What you need before you start

  • Access to Jupyter Notebook within the Omnisient platform

  • Permission to run notebooks in your project

  • Basic familiarity with Jupyter cells and magic commands


How the Venv feature works

The Venv feature is intentionally lightweight.
You only need two notebook cells to create and activate a virtual environment.

  • The first cell loads the Omnisient helper extension

  • The second cell creates and activates your virtual environment

The same command is used whether the environment already exists or not.


Step-by-step: Create and activate a virtual environment

Step 1: Load the Omnisient helper extension

In the first cell of your Jupyter Notebook, run:

%load_ext omni_helper

This enables Omnisient-specific helper commands in your notebook.

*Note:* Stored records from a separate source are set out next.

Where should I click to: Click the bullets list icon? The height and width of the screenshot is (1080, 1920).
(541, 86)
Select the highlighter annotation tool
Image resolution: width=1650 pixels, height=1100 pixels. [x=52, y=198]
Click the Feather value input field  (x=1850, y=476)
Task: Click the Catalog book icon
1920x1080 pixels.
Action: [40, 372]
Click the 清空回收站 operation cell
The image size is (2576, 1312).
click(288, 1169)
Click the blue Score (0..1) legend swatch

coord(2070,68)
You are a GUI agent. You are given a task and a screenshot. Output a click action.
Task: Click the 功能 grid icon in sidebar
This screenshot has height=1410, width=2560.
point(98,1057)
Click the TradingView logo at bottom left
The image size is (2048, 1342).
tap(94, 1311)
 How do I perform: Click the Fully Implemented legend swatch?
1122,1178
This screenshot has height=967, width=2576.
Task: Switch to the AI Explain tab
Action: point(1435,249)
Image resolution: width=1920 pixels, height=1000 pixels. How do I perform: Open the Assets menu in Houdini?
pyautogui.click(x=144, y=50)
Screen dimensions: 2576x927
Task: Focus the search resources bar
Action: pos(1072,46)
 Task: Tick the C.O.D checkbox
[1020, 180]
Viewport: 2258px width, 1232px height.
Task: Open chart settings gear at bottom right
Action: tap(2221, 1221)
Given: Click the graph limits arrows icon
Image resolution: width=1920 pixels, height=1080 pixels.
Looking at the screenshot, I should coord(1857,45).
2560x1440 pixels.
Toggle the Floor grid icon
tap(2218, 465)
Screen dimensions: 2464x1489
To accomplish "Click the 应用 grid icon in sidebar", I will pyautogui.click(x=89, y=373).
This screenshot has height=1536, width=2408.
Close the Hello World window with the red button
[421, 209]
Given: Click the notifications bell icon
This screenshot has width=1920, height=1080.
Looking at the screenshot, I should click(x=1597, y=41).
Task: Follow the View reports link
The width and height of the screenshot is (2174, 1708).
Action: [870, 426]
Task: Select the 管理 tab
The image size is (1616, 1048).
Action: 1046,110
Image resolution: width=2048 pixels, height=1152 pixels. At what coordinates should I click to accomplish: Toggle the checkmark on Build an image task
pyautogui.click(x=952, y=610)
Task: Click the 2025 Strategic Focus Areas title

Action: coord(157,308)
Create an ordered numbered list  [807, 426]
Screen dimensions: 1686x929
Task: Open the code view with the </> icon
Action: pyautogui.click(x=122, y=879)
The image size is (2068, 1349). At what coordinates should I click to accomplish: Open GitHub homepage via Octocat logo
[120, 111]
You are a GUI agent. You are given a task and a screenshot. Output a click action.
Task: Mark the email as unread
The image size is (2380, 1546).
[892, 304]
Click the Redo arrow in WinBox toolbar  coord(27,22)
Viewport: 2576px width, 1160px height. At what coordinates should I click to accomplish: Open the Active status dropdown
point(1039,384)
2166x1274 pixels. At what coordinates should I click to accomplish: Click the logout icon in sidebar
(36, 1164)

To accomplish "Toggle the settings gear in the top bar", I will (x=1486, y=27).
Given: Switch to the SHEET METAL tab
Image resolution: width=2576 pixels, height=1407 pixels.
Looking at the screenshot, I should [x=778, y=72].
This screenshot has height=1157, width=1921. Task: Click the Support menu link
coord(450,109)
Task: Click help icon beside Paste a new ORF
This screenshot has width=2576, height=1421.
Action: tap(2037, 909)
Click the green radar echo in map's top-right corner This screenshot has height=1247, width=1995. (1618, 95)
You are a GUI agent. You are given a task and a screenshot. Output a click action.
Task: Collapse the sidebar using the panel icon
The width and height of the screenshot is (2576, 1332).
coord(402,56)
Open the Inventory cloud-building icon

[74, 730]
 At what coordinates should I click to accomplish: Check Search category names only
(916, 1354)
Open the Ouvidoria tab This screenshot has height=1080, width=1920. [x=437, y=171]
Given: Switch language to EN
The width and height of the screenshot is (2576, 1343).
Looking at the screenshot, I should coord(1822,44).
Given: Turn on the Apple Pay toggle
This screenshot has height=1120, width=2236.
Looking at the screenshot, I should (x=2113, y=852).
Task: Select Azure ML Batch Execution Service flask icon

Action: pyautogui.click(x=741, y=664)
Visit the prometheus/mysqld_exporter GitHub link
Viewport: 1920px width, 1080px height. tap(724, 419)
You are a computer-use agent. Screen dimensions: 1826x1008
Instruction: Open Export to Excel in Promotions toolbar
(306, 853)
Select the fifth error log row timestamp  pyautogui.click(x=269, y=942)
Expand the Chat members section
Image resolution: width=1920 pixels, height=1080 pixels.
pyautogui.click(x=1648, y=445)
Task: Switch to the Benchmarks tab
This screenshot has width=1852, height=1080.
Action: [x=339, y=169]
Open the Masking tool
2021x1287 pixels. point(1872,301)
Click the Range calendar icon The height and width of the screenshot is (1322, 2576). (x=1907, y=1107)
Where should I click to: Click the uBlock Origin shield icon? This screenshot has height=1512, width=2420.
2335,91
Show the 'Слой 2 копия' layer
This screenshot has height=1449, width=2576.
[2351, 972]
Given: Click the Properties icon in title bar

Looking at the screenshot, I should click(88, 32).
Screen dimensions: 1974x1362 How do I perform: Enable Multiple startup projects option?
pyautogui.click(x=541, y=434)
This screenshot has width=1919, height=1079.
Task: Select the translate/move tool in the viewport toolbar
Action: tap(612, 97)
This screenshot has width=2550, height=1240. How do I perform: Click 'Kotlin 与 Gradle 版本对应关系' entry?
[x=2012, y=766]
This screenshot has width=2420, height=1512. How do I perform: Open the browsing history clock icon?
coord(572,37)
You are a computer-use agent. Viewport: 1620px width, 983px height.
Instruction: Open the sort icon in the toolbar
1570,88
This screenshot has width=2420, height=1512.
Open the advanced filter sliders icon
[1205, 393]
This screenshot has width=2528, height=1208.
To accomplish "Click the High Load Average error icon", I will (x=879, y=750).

Step 2: Create and activate your virtual environment

In the second cell, run:

%omni_helper venv-activate venv
  • venv is the name of your virtual environment

  • You can replace it with any name, for example:

    • analysis_env

    • project_a_env

Example:

%omni_helper venv-activate analysis_env

What happens behind the scenes

  • First run

    • The environment is created

    • This can take up to 30 minutes, depending on setup and resources

  • Subsequent runs

    • The environment already exists

    • Activation is near-instant

You do not need separate commands for creation and activation—the same command handles both.


Best practices

  • Use clear, project-specific names for your environments

  • Keep the two commands at the top of your notebook so the environment is always ready before running code

  • Reuse the same environment across notebooks in the same project where possible


Troubleshooting

  • The command doesn’t run

    • Make sure %load_ext omni_helper is executed first

  • Long wait on first run

    • This is expected behaviour during initial environment creation

If issues persist, contact Omnisient Support via the Help Centre.


Conclusion

The Venv feature in Jupyter Notebook is designed to be simple and repeatable. With just two lines at the top of your notebook, you can create and activate a dedicated Python environment, ensuring clean dependency management and a smoother data preparation workflow on the Omnisient platform.